My service agency, the Healing Family Foundation, has done a lot for me, especially my supervisor, Mr. Nakayama. I came to Thailand with quite suppressed (but nonetheless grand) delusions of being able to make some lasting and meaningful contribution to the service agency I had been paired with. To put this into Maussian terms, I wanted at least an equal give and take relationship between me and my service agency, although I was ready (and more than willing) to give more than receive.

So what does this have to do with apple pie?

To briefly summarize the ideas of Marcel Mauss (who you may remember from my post on Rice) gift giving places people in various positions of superiority and inferiority. Gift giving always implies a measure of inequality, as the gift-giver establishes his superiority by showing his ability to give while the gift-receiver, forced into a position of indebtedness to the giver, is placed in a position of submission. Inequality remains until the gift-receiver is able to reciprocate equally.

To service-learn here in Thailand is to be constantly indebted. As I do not speak Thai, I constantly rely on the generosity of others to relay to me what is going on/instructions/etc. As I am (relatively) new to the agency, I rely on other people to model the institution’s norms. In addition to all of these, my supervisor has taken me to dinner at his friend’s house, he continually provides “special Thai dessert” for me to sample (he told me one day, “We had a staff meeting. Our new project is to make you fat.”), and just this past week he took me and a few of his guest/friends to the elephant conservation camp.

I feel pretty grateful to the Healing Family Foundation for all the gifts they have bestowed upon me. I think an important part of the short term service-learning that we are doing is recognizing that immediate reciprocation in the tangible and measurable form we want is not always possible. For example, I want to be able to say that I am leaving behind something that will help promote the Foundation here in Chiang Mai. This is not feasible, considering the short time I am here, the language barrier, financial concerns, etc. In this way, I do not feel like I have been able to repay my debt. I think service-learning is about absorbing as much as possible (and accumulating much debt) until we are in a place where we are able to indirectly reciprocate in a “Pay It Forward” sort of manner.
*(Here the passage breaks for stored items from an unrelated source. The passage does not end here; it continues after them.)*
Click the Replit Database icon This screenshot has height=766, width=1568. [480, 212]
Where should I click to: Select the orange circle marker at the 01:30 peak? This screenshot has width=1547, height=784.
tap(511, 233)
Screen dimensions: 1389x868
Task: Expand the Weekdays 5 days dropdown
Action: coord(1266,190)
Anyways, despite this, I wanted to find a way to say “thank you” and show my appreciation. My supervisor and the Foundation’s president, Mr. Pradit, constantly ask me what Americans eat (“Hamburgers every meal, yes?”) and ask me to explain things like Halloween and Thanksgiving, which I am pretty happy to do. I wanted to do something appropriately American for them and the artists. So, in honor of the Thanksgiving season, I decided to make them apple pie.